24 de jun de 2016

Xangô

As lendas atribuídas aos Orixás muitas vezes exprimem uma noção de hierarquia no relacionamento entre eles, mas na prática isso não existe, pois todos os Orixás possuem a mesma importância perante suas funções cósmicas.


As lendas estão relacionadas às culturas que as originaram e recheadas pelos elementos dos costumes das mesmas. Elas normalmente colocam Xangô com um status de realeza, por ter sido ele o governante de um reinado na África (Oyó).
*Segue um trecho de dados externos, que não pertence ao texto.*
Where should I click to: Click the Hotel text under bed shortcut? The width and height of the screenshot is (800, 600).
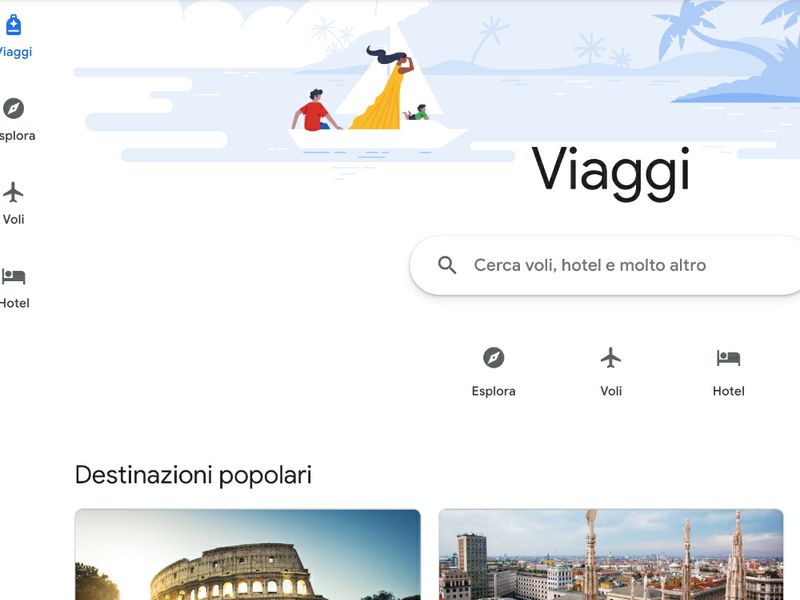click(x=728, y=391)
Simbolicamente, é possível entender a realeza de outra forma, pois a de Xangô está relacionada à vida (física e espiritual), e sendo ele o senhor do fogo sagrado (alma) uma de suas funções seria determinar quem é merecedor, ou não, de ocupar um corpo e passar novas experiências no plano (ou reino) físico, bem como, qual o momento certo de deixar o veículo carnal. A realeza de Xangô tem haver com todos os processos em que nos envolvemos, ela irá sempre influenciar para a melhoria e evolução, como por exemplo: a burocracia, para ser eficiente, ágil e prestativa; a política, para ser um instrumento de comunicação e direcionamento de recursos para a melhoria coletiva; o estudo, para ser uma ferramenta de aprimoramento pessoal e gerar bens de melhoria social.
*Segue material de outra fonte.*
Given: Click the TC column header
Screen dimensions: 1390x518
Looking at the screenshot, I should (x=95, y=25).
Tamanha é a responsabilidade de Xangô que o torna rígido como a rocha, por isso se considera esse elemento como detentor de seu axé. No sentido positivo de sua vibração a rocha traz firmeza de propósitos e convicções, que irão construir (alicerçar) novos elementos, no negativo traz a teimosia, insensibilidade e destruição. A justiça divina é administrada por Xangô e tem por objetivo promover e manter o equilíbrio em todos os planos de existência, uma de suas ferramentas é o Karma e o Dharma, que funcionam como grandes bancos de dados onde são catalogadas todas as situações e conseqüências geradas pelos nossos atos.

As entidades que trabalham sobre a vibração de Xangô acabam sendo as executoras de suas determinações, orientando a todos para que progridam em suas existências (física e espiritual) e reequilibrando os campos de seus atendidos, normalmente desequilibrados por sua própria falha (pensamentos, sentimentos, falta de senso de justiça, dureza para com outros, etc.) ou causados pela atuação de obsessores e/ou campos de feitiçaria.

Algumas correspondências de Xangô:
  • Cores: marrom, branco e vermelho;
  • Elemento: pedra e fogo;
  • Símbolos: balança e machado de dois lados;
  • Sítio da natureza: Pedreiras, cachoeiras e montanhas;
  • Chácra: Cardíaco;
  • Sincretismo: São Jerônimo, São Pedro e São João Batista
  • Atributos psicológicos: entendimento do desencadeamento de nossas ações (senso de justiça), sabedoria e prudência.
Consideramos o trabalho de Xangô muito próximo com o de Ogum e Exu não havendo nenhum tipo de incompatibilidades entre eles, pois todos trabalham em prol da melhoria da coletividade. Simbolicamente as entidades de Xangô promoveriam a análise dos fatos, as de Ogum as ações necessárias e as de Exú a execução propriamente dita.


O texto asseguir faz parte do livro Umbanda Pé no Chão - Editora do Conhecimento:

Atributo - Sabedoria e prudência: entendimento do encadeamento de nossas ações e reações, que estabelecem uma relação de causa e conseqüência no sentido de ascensão espiritual: equilíbrio cármico.

Os tipos psicológicos dos filhos de XANGÔ podem ser voluntariosos, rígidos em suas opiniões e se contrariados em seu pontos de vistas, são enfáticos e até duros na defesa de suas opiniões, principalmente se estiverem com a razão. Todavia, com a maturidade, se tornam muito sábios, mansos e de grande compostura moral, como o velho pastor da montanha, tendo a firmeza da rocha e a mansuetude da ovelha.

Aspectos Positivos: justiça; discernimento; palavras adequadas no momento certo, eqüidade; nobreza de caráter; atitude digna; a organização e o trabalho; o progresso cultural e social; altivez; inteligência.

Habilidade na oratória e no domínio das multidões. Gostam do conforto.

Aspectos Negativos: Onipotência; rigidez de opiniões; vitimização; palavras metálicas: ferem; “só eu tenho razão”... Prolixo. Vaidade exacerbada; conservadorismo extremo.